Data excerpts:
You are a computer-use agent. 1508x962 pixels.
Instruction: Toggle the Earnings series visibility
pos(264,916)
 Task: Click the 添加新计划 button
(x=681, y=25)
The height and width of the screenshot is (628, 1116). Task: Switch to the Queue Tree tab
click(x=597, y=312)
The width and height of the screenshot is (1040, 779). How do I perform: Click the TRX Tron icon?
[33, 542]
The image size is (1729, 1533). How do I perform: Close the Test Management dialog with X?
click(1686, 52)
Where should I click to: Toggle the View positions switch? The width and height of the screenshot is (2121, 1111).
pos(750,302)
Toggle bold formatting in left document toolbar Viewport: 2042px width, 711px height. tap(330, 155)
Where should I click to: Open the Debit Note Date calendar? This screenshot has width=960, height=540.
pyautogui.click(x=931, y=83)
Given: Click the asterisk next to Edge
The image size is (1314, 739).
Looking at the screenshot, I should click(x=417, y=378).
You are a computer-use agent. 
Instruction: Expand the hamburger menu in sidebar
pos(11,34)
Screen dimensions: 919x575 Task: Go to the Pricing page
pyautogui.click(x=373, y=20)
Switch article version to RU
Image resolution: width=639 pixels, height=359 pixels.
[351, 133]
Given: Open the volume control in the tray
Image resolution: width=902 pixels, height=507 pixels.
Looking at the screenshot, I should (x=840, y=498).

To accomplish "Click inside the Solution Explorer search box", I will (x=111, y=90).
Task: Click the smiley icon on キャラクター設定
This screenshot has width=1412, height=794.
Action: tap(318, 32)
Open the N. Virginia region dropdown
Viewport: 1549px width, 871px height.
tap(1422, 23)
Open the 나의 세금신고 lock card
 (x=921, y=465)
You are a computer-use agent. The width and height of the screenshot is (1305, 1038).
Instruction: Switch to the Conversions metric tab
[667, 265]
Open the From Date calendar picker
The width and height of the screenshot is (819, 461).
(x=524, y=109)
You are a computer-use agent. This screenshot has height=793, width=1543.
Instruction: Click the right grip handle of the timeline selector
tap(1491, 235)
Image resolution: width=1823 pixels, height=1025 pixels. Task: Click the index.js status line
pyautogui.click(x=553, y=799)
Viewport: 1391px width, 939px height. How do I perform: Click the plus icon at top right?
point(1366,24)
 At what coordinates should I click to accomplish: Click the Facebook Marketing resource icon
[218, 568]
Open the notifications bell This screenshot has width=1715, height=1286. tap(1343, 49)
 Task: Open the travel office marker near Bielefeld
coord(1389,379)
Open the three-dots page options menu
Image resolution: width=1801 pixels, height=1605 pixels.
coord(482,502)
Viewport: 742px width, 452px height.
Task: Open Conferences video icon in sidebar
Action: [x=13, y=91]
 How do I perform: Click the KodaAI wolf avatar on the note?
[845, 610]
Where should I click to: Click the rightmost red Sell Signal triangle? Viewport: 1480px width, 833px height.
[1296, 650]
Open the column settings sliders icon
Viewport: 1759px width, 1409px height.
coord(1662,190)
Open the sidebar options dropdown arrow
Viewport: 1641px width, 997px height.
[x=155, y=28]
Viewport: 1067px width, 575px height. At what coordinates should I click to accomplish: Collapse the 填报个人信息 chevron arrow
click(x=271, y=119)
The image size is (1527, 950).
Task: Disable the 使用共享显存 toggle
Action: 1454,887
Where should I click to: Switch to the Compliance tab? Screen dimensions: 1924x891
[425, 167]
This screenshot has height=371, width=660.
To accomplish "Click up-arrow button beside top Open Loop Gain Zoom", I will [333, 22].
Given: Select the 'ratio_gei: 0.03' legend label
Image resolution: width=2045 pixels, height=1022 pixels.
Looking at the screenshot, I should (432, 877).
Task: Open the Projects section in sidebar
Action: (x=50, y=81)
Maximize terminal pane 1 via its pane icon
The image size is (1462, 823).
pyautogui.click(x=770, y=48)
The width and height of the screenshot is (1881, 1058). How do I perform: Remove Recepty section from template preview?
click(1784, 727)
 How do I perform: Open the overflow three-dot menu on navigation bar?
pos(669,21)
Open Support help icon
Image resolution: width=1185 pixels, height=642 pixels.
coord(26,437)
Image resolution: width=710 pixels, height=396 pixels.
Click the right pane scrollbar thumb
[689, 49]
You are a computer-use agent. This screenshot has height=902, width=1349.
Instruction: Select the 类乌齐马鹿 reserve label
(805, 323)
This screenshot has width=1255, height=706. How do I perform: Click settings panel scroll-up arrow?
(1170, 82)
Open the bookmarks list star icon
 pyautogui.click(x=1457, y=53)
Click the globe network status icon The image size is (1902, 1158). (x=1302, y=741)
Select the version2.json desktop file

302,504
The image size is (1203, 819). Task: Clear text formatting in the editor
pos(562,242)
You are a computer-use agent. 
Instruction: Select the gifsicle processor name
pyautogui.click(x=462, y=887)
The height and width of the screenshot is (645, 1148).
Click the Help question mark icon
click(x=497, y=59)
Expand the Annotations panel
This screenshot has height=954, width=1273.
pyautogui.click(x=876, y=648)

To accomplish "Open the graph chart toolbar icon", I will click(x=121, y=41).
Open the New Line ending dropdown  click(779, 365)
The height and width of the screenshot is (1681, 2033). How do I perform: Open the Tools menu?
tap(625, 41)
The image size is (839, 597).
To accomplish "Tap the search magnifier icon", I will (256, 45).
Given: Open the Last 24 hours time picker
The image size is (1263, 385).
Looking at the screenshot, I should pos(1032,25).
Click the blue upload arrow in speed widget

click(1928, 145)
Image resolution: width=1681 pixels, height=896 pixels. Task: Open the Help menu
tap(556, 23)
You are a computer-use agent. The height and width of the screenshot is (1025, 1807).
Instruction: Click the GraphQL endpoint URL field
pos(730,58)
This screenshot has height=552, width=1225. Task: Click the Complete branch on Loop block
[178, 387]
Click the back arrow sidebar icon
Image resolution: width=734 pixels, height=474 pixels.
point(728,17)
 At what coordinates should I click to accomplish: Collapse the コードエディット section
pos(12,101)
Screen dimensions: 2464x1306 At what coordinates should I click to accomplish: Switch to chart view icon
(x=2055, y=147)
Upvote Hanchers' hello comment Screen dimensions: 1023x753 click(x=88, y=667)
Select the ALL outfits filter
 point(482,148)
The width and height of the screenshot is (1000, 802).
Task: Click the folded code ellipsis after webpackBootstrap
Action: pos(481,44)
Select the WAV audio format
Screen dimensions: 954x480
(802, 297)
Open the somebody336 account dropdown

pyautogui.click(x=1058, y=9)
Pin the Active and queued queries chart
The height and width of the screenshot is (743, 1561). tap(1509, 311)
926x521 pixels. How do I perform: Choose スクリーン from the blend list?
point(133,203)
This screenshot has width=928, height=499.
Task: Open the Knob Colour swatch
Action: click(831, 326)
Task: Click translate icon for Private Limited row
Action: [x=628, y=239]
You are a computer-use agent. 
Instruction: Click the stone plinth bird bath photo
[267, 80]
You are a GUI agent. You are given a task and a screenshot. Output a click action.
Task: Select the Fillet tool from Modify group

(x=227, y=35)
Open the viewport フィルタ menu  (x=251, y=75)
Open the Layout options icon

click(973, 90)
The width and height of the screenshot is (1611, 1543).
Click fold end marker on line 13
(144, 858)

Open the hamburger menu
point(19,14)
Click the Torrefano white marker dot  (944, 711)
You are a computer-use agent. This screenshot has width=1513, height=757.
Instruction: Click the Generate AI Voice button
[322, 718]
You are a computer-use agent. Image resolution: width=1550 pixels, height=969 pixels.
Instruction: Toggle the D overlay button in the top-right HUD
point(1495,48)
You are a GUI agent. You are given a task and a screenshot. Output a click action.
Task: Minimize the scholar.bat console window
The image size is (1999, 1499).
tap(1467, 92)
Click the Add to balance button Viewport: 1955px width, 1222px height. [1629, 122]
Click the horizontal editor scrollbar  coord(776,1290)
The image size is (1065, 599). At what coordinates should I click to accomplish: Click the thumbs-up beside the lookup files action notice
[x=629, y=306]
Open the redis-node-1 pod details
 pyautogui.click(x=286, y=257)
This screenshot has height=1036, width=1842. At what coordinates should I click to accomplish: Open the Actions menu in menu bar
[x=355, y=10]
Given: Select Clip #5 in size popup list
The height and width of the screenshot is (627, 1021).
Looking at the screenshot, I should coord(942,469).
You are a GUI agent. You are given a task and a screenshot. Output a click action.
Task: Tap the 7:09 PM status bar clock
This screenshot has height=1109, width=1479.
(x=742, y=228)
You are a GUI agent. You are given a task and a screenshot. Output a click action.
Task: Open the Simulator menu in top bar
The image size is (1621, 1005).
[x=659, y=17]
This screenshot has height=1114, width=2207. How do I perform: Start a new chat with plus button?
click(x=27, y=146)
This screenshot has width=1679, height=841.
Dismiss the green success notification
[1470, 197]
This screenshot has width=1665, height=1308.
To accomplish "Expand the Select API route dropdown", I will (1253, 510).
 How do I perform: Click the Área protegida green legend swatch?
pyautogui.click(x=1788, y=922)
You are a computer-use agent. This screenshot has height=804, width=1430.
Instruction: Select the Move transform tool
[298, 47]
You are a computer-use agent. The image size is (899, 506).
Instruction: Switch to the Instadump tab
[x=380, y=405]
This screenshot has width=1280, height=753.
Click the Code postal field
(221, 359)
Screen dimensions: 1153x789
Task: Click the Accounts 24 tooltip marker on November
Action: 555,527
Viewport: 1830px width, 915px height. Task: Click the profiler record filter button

> [ASSIGNMENT]:
Looking at the records above, which lines contain "search"? Copy those lines.

> [EXERCISE SOLUTION]:
To accomplish "Click inside the Solution Explorer search box", I will (x=111, y=90).
To accomplish "Tap the search magnifier icon", I will (256, 45).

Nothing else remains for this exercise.